Home Equity Can Give You Choices for Retirement When the Stock Market Goes Crazy

The stock market may have seen historic gains and ongoing rallies following the recession, but it’s still never a sure thing—especially when it comes to investing for retirement.

Stocks can be up one day and down the next.

The problem isn’t that dips, dives and swings existing in financial markets.  The problem for people approaching retirement is the timing of these ups and downs.

reverse mortgage
Whether it is choosing a drink or deciding which funds to withdraw for retirement — it is good to have choices!

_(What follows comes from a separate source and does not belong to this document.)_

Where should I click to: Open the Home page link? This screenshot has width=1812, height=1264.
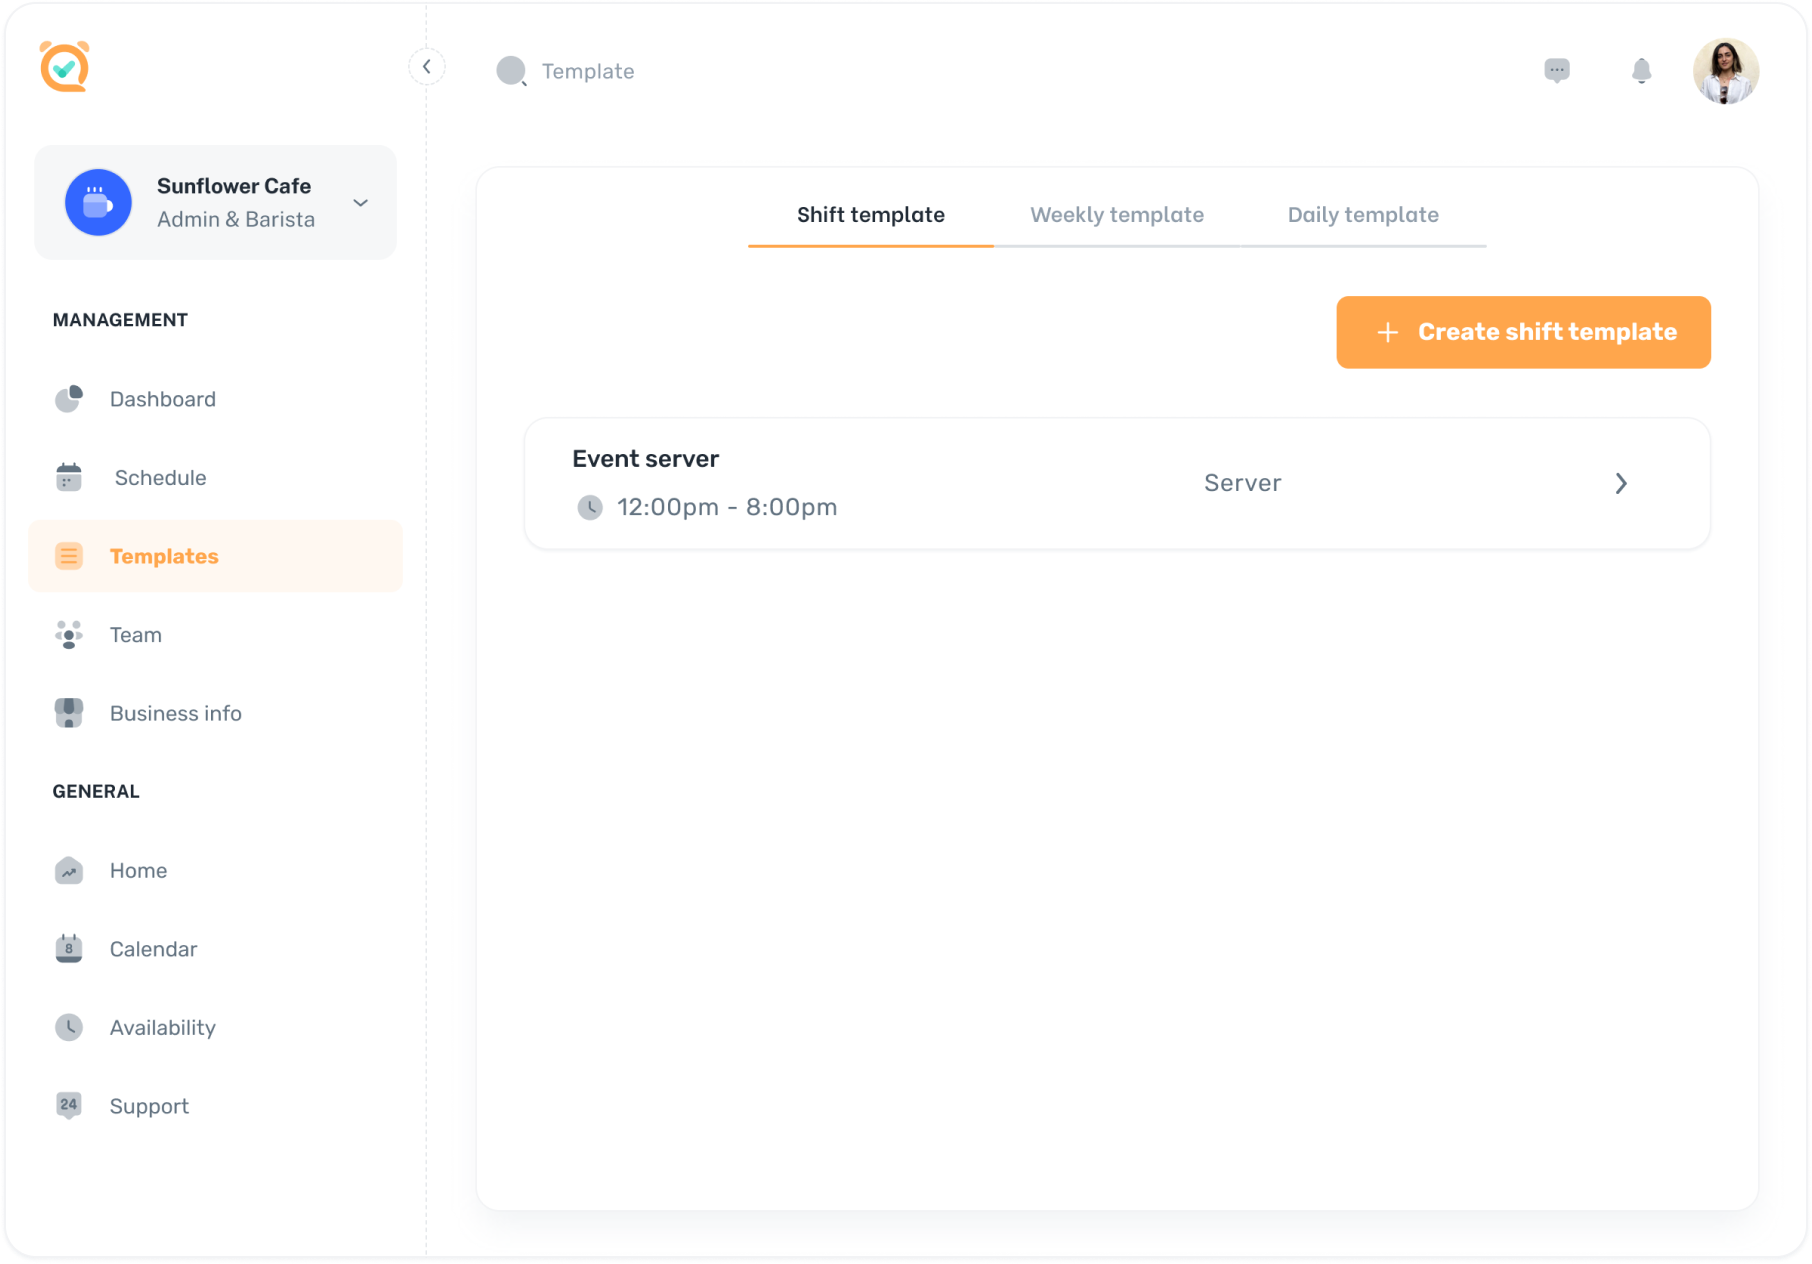(138, 870)
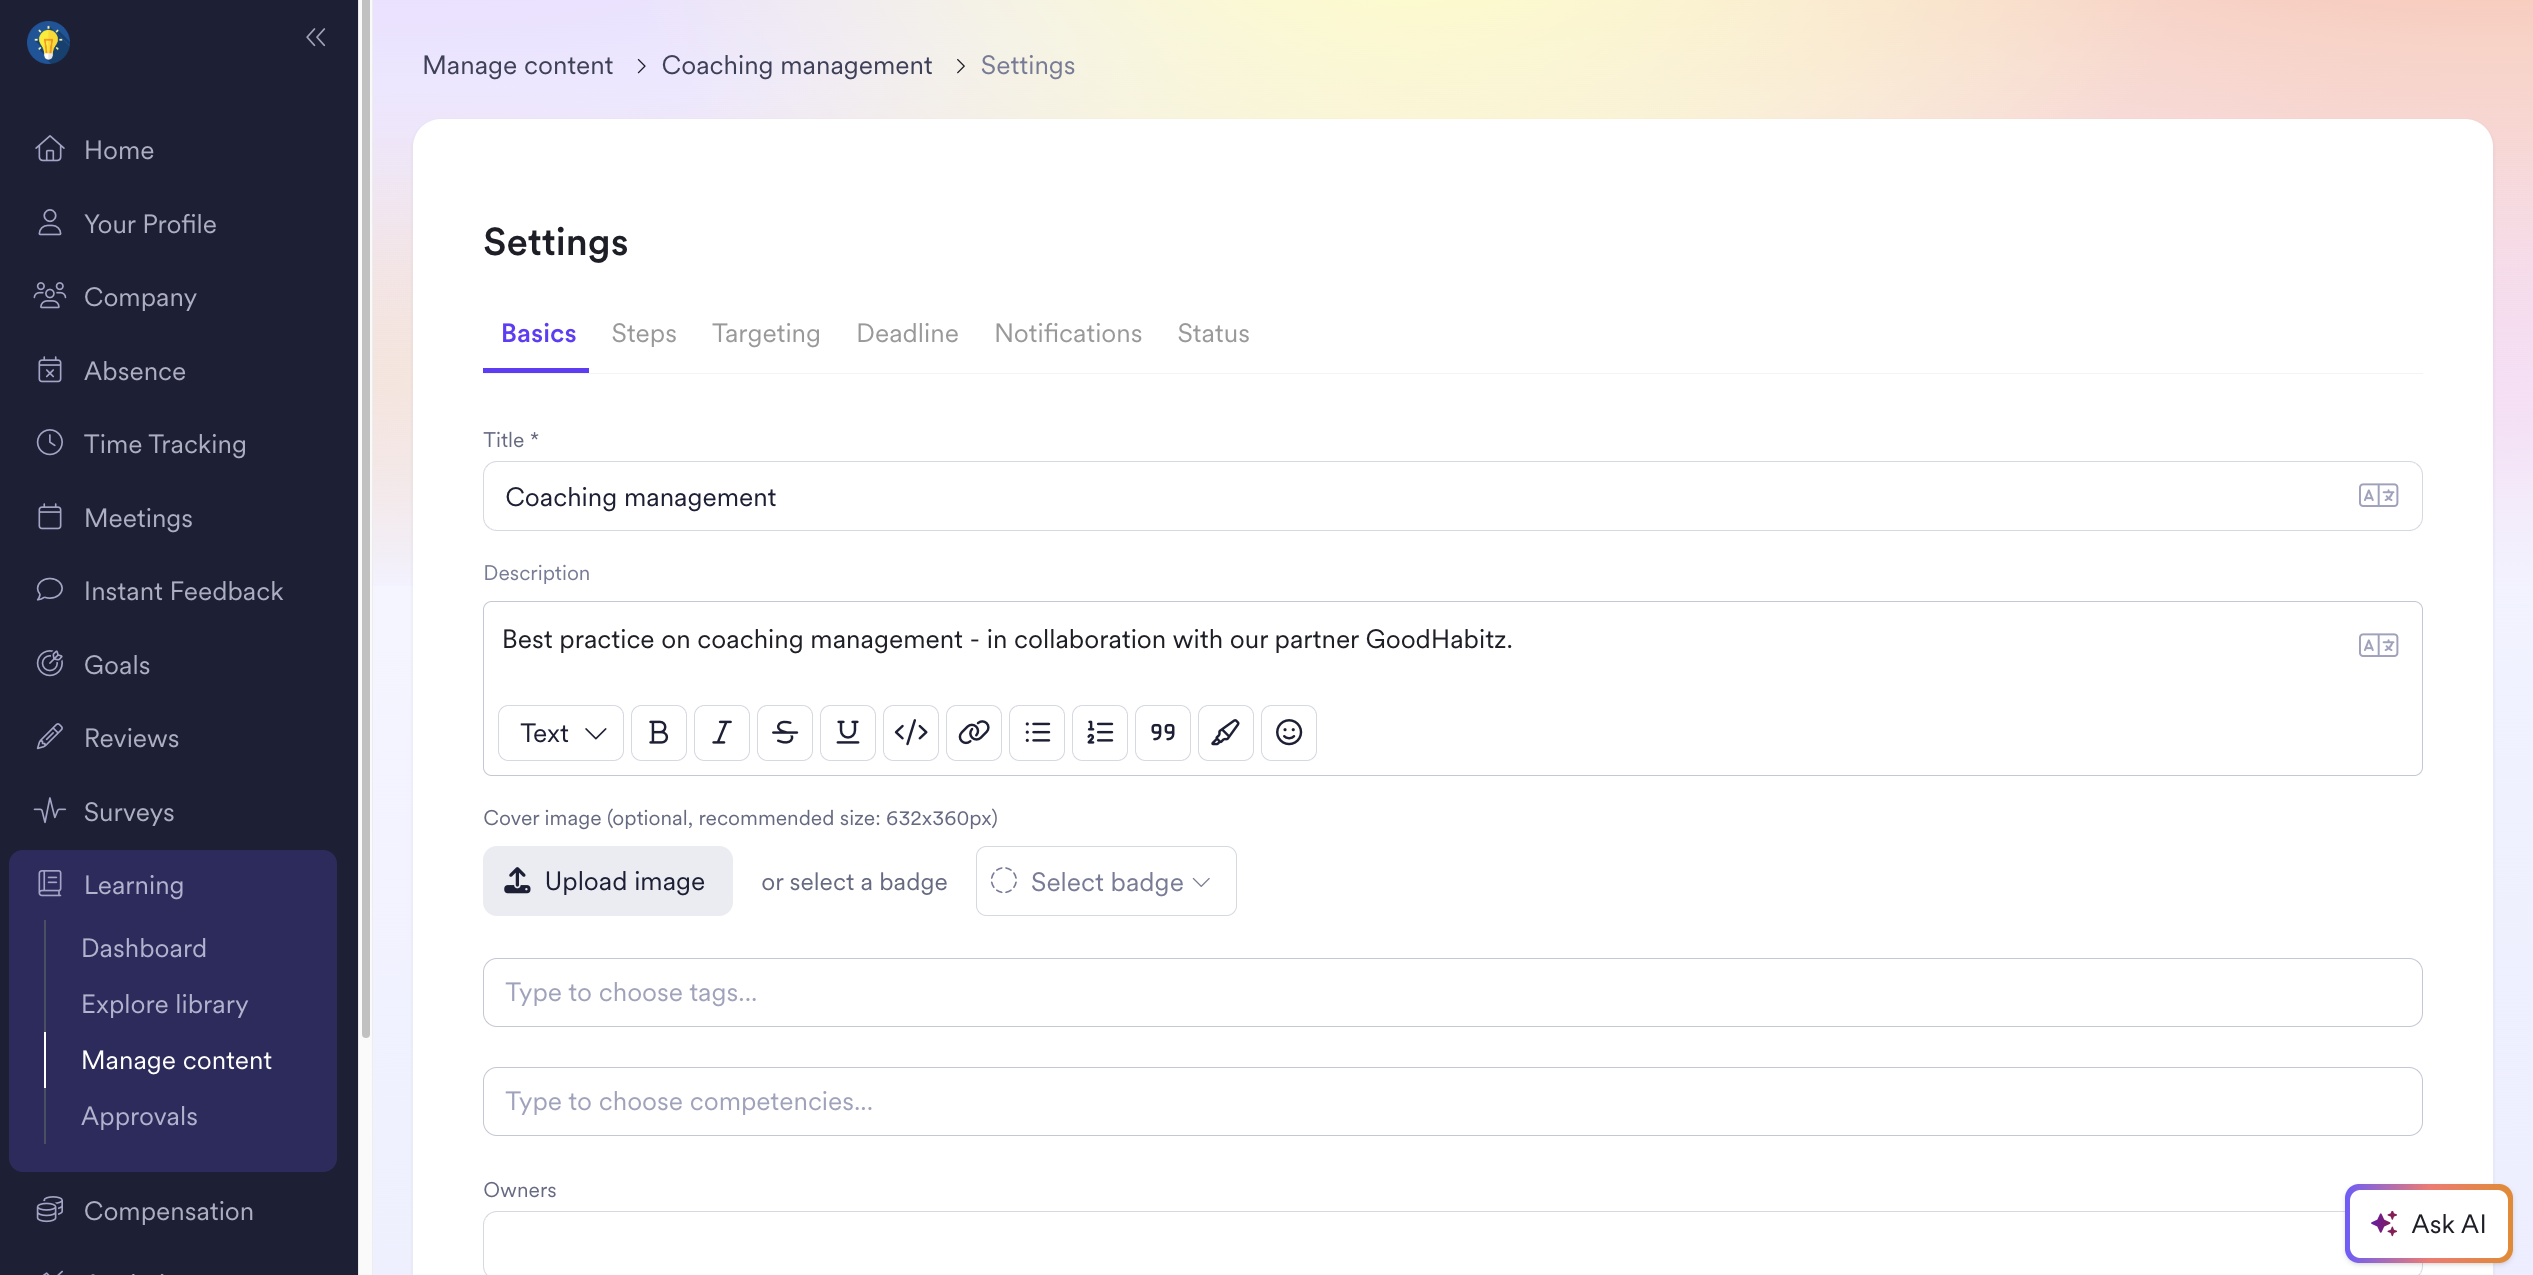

If you’re in the beginning of your investing career, market swings don’t matter a whole lot. But if you are approaching retirement, or if you have retired already, market swings can make—or break—your financial future.

Timing is Everything

Researchers who recently spoke with the Wall Street Journal call the effects of timing on your retirement investment portfolios “sequence risk.” This essentially means that the order in which stock values rise and fall can make a big difference to a retirement portfolio.

If you plan on having more and more money to invest in the stock market — like you do when you are young — then you actually want stock prices to fall or stay low.

If you need to be taking money out of the stock market, then you want prices to go higher.

But you can not control the timing of price dips and increases.

It is Good to Have an Array of Financial Options

The years between ages 55 to 75 tend to be most subject to this sequence risk, Peter Chiappinelli, an asset-allocation strategist at Boston-based investment firm GMO recently told the WSJ.

And there are some ways to manage the risk and make sure it doesn’t derail your fiancial plans.

Any good financial planner knows that diversification is important to financial security.  The more different kinds of investments you have, the better off you will be.

Think of what you do when you are thirsty and want a glass of milk.  If you are out of milk, you can drink orange juice.  If orange juice is running low and you want to save it for breakfast, you might choose water.

It is good to have choices.

The same is true of your finances.  If the stock market is healthy, you might want to withdraw funds from there for retirement.  If your stocks are low, it might be better if you had other kinds of assets to draw from.

4 Strategies for Your Retirement Finances that Work During Stock Market Swings

GMO has found a few investment strategies that are effective. These include:

  1. Reducing exposure to stocks in general during times of “investing euphoria.”
  2. Holding cash and other very conservative invesment vehicles such as treasury inflations protected securities are other options.
  3. Delaying your Social Security withdrawal plans hedges against risks taken in the stock market, if you can afford to delay long enough to boost your monthly benefit.
  4. Getting a reverse mortgage line of credit

Why the Reverse Mortgage is a Good Strategy for Protecting Finances from Stock Market Swings

Wade Pfau, a professor at American College of Financial Services in Bryn Mawr, Pa., told the WSJ that taking out a reverse mortgage as a line of credit is a good way to protect the money you have in the stock markets.

The idea behind a reverse mortgage line of credit to protect from market volatility is that you only use it when you need it.

“This way, you reserve the right to borrow against your home at reasonably competitive rates,” the WSJ writes. “But you would draw on the money only at times when you would otherwise have to lock in losses on your stock portfolio.”

A reverse mortgage can be used to access your home equity in the form of cash flow via a government-insured loan. Many people are familiar with reverse mortgage commercials that tout the benefits of a lump-sum reverse mortgage, or a term or tenure payment plan that allows the borrower to receive monthly payments from his or her home equity.

(Remember that a reverse mortgage is a loan, and it accrues interest over time that will need to be paid back when the borrower passes away or moves from the home.)

But a lesser known option, and one that is utilized by most reverse mortgage borrowers today, is the option to take a reverse mortgage as a line of credit.

Unlike traditional home equity lines of credit or other home loans that allow borrowers to access their home equity, the reverse mortgage line of credit cannot be frozen by the lender, and it’s guaranteed under the Federal Housing Administration’s insurance fund. It also grows over time if you leave it untouched; making it a viable option for those who have not yet retired, but plan to do so in the coming years.